Surtout, cela reste globalement niais, surtout dans sa première partie. Niais niveau Clannad dans ce que cette série pouvait avoir de plus niais. Je sais que je n’ai pas d’amour, mais voir l’héroïne répéter sans cesse qu’elle veut comprendre la signification des mots « je t’aime », et que c’est son seul but dans l’existence, c’est plus ridicule que réellement mignon. Jusqu’à présent, les histoires individuelles font rarement mieux, avec certes quelques moments touchants, mais cela ne vole décidément pas bien haut. Et envoyer Violet régler un problème diplomatique majeur dès l’épisode 5 alors qu’elle est toujours incapable de comprendre les sentiments d’autrui, c’est une manœuvre totalement irresponsable qui traduit une nouvelle fois la naïveté de l’intrigue.

Dans la seconde partie, une fois que l’héroïne a enfin accepté qu’elle ne reverra plus son major, cette naïveté se trouve supplantée par le côté larmoyant de la série.

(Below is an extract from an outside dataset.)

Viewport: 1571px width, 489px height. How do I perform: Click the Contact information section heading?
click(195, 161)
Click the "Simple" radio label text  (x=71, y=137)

Mais à l’instar de l’aspect naïf du début, il s’agit d’un larmoyant de type Clannad, artificiel et avec un réalisateur qui brandit des panneaux « c’est là que tu dois pleurer » aux moments stratégiques. Compte-tenu de l’excellente réputation de la série, je suppose que cela a fonctionné sur de nombreux spectateurs. Pour ma part, cela aurait plutôt l’effet inverse. Ou, plus exactement, l’anime souffre de trop de lacunes pour que j’accepte de me laisser entrainer.

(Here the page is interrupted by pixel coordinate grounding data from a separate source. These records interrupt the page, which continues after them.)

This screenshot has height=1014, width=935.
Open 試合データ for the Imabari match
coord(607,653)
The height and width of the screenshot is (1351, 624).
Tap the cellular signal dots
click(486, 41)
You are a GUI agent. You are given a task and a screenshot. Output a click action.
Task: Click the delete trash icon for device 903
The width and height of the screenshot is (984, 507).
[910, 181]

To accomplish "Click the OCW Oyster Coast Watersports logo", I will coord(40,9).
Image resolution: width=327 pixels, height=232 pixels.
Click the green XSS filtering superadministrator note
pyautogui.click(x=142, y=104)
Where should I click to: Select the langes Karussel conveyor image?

L’épisode 10 est représentatif des défauts de Violet Evergarden. Oui, la fin est touchante. Mais pour en arriver là, il aura fallu supporter un rythme d’autant plus lent que la chute se voit venir depuis l’autre côté d’un terrain de foot de Captain Tsubasa. Nous avons tout l’épisode pour nous y préparer, puisque la gamine est bien la seule qui ne se doute pas de comment tout cela va se finir. Seulement, la série est déconseillée aux personnes de moins de 15 ans par le diffuseur, donc elle ne touchera pas les seules qu’elle arriverait à surprendre avec ce procédé.

Pourtant, il se s’agit certainement pas d’un mauvais anime. Loin de là. Ses images flattent la rétine, il se laisse suivre et propose même quelques rares moments mémorables. Mais il s’agit surtout d’une coquille vide, d’un bel enrobage qui n’a rien de bien fabuleux à raconter.